Selon le Christian Today, quotidien londonien, du 14 février, Martin Scorsese a récemment visité le Musée d’histoire et de culture de Nagasaki, où, en compagnie de son directeur artistique Dante Ferretti et de son producteur E. Bennett, il s’est notamment intéressé aux fumie. Les fumie (de fumi ‘marcher sur’ et de e, ‘image’) sont ces plaques de pierre, de métal ou de bois gravées, représentant le Christ en croix ou la Vierge Marie, que les personnes soupçonnées d’appartenir au catholicisme devaient piétiner afin de prouver qu’elles n’étaient pas des adeptes de la religion chrétienne. Introduit au Japon en 1549 par saint François Xavier, le catholicisme a connu une persécution particulièrement terrible à partir de 1587 avec un premier édit d’expulsion des missionnaires et, en 1614, l’interdiction du christianisme. Les martyrs catholiques japonais se comptèrent par dizaines de milliers (1).

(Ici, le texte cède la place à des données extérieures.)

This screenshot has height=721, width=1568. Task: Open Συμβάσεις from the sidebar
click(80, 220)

Le supérieur régional des jésuites, Christoforo Ferreira, un Portugais, fut ainsi arrêté en 1634. Sous la torture, il abjura et, peu après, adopta le nom japonais de Sawano pour se retrouver officiellement sous les ordres du gouverneur de Nagasaki. Sous le nom de Chûan, il lui servit d’interprète et d’informateur. A la fin de sa vie, il s’amenda, réintégra la Société de Jésus et mourut martyr vers 1653. Dans Silence, il est ce missionnaire portugais qui devint apostat mais uniquement aux yeux des autres, gardant en lui, dans le secret de sa conscience, toute sa foi chrétienne. Ils furent des milliers de chrétiens à avoir été ainsi sauvagement torturés, mais gardant dans le fond de leur cœur leur foi chrétienne, confiant en la miséricorde de Dieu. Ce sont eux qui sont connus sous le nom des « chrétiens cachés ».

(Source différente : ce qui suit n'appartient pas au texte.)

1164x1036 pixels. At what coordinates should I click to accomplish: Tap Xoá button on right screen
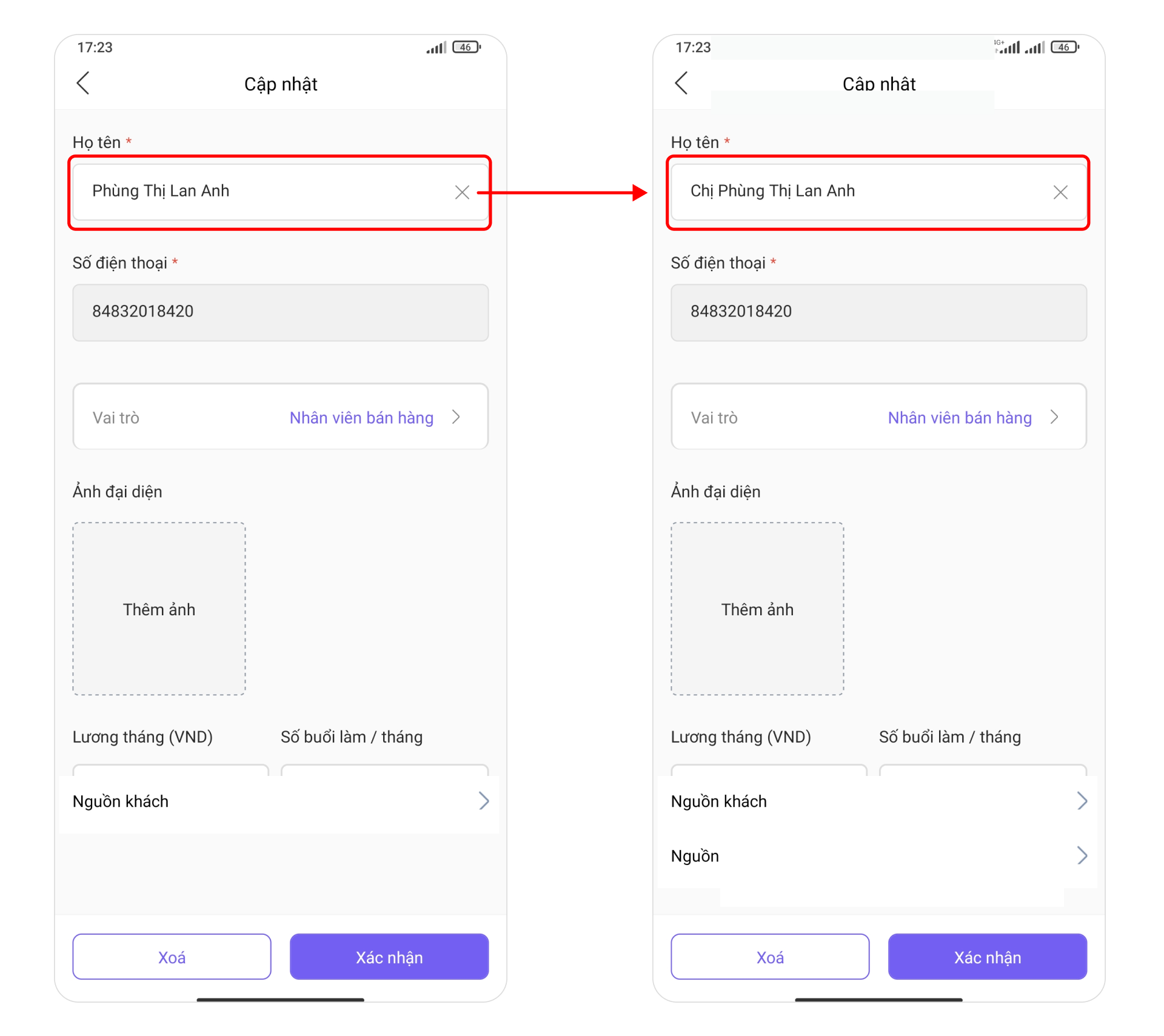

Né en 1923, mort en 1996, Shusaku Endo a été sans conteste le plus grand écrivain catholique du Japon. Baptisé à l’âge de 12 ans sous l’influence de sa mère, il n’avait jamais cessé, au fil de ses livres, de questionner sa foi catholique. Au Japon, le rayonnement de son œuvre dépasse de loin la seule communauté chrétienne. Par ses interrogations (la foi chrétienne peut-elle prendre racine en terre japonaise ?), par son approche de Dieu, par sa découverte d’un Christ pauvre et démuni, il fut, à sa manière et selon les termes du cardinal Shirayanagi, archevêque de Tokyo, « le meilleur missionnaire du christianisme que le Japon ait jamais eu » (2).
Avec une population de 130 millions de personnes, le Japon compte environ 1 % de chrétiens – dont 450 000 catholiques japonais. Le 24 novembre dernier, 188 martyrs japonais, victimes de ces persécutions du XVIIème siècle, ont été canonisés à Nagasaki (3).